Kawabata’s writing rarely missteps, in these images—though one has to wonder whether describing a woman’s lips as “like a beautiful little circle of leeches” is his fault or the translator’s—but, nonetheless, it fails to satisfy me. Maybe it’s just my brash Western insistence on details and motivations and actual story, but the novel didn’t work for me. I mean, I get it, in the sense that I can analyze the craft and see how it is supposed to work; I just don’t get it, in the sense that it rattles my bones and breaks my heart and lodges inside my brain.

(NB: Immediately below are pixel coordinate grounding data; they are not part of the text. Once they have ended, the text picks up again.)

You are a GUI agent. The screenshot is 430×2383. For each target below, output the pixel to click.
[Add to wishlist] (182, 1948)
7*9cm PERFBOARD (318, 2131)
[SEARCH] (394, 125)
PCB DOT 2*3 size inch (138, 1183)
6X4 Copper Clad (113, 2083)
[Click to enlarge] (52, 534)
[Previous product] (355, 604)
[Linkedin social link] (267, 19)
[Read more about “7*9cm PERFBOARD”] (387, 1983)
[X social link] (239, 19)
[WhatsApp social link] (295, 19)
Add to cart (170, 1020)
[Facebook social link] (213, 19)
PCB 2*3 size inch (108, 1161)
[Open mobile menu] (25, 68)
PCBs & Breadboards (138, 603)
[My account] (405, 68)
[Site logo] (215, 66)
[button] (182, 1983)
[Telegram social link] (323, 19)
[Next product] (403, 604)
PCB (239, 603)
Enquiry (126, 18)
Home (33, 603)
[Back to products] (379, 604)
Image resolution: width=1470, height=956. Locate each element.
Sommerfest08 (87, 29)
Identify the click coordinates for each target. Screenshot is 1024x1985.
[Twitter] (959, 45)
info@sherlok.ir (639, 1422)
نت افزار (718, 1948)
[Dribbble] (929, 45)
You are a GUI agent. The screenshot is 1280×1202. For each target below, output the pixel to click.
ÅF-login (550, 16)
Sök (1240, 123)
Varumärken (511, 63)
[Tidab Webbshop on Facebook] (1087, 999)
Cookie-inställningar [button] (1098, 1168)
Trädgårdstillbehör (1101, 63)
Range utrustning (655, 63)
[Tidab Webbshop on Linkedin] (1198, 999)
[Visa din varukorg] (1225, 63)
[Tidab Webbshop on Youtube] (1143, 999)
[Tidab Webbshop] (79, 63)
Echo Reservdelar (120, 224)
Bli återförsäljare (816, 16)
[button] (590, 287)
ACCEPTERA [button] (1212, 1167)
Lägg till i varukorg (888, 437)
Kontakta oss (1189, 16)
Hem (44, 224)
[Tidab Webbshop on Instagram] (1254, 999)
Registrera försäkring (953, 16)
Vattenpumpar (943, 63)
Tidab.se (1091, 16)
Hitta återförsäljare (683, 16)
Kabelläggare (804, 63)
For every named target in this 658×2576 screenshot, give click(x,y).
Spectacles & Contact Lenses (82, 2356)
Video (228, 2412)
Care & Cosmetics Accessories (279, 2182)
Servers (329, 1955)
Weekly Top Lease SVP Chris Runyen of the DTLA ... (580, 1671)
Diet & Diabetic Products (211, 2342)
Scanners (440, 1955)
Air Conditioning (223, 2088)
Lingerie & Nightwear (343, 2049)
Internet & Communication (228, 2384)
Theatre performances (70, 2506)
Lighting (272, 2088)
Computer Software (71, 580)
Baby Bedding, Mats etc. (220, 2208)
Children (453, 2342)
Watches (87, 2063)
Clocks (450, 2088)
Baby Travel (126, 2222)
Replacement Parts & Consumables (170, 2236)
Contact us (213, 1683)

The problem, I think, is the haiku. In his introduction, the translator mentions how Kawabata is greatly admired for extension of the haiku ideal, the essence of beauty distilled, briefly, and presented as a symbol of emotion, into the novel form. And, indeed, I can see how this novel functions as a sort of 175-page haiku. Kawabata uses more description of the woman’s exterior than of her interior; her face is delineated in minute, affecting detail, but her personality and motivations are hardly laid so clear and bare. (The fact that the reader doesn’t learn her name until nearly halfway through the novel is indicative of this emphasis on outward appearance rather than inner depth.) Inner turmoil and deep desires are invariably represented on the outside; we know far more about Komako’s inner state from her red cheeks and white, powdered skin than we do from any of Kawabata’s narrative passages. Almost the only explicit emotion in the book is given to the mountains, which can seem “somehow transparent, somehow lonely,” thus reflecting, along with Yoko’s face, Shimamura’s thoughts; when these thoughts are strongly hinted at, it is always through the details of nature and Shimamura’s current outward physical state: “the woman’s hair, the glass of the window, the sleeve of his kimono—everything he touched was cold in a way Shimamura had never known before.” While this depiction of emotion is, at times, quite beautiful, with the stillness and perfectly captured beauty of a haiku, it fails to satisfy me. At one point, Kawabata seems to summarize the relationship between the two main characters with an explicit presentation of emotion; he writes that “a feeling of nagging, hopeless impotence came over Shimamura at the thought that a simple misunderstanding had worked its way so deep into the woman’s being.” I can understand the feeling—I spent the book with a similar feeling of nagging, hopeless impotence—hoping, in vain, that a solid and understandable plot would materialize, with the nagging doubt it would not; fully admiring the beauty of the prose and the scenery it captures so succinctly, yet feeling impotent to really empathize with the characters; and, finally, misunderstanding everything, in the way that a Westerner not raised on haiku seems eternally doomed to.